_Given request:_
Pick out each line in the records that contains the word "dropdown", and copy those lines.

_Data extract:_
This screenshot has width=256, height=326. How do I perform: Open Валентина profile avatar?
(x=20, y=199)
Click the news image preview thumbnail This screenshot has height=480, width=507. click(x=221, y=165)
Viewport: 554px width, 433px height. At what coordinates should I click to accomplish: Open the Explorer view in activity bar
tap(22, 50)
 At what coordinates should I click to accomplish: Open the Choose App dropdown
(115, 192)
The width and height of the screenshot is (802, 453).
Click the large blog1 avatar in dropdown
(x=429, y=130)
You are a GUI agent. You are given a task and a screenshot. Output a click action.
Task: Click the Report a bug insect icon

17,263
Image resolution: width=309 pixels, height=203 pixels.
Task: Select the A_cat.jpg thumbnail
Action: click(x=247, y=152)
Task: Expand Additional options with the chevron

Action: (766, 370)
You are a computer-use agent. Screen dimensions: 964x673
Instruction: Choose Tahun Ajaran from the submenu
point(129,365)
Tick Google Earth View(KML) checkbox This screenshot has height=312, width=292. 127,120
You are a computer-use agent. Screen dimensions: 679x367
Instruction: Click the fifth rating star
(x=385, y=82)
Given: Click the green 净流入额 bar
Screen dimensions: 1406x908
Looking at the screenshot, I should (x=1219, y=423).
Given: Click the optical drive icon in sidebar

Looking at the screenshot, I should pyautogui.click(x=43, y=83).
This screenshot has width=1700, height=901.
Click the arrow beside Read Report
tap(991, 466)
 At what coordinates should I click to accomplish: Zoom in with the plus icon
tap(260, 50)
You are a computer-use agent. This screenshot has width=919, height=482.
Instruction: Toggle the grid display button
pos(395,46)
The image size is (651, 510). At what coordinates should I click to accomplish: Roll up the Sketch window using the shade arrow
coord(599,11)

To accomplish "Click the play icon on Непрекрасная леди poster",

_Exercise answer:_
 At what coordinates should I click to accomplish: Open the Choose App dropdown
Click the large blog1 avatar in dropdown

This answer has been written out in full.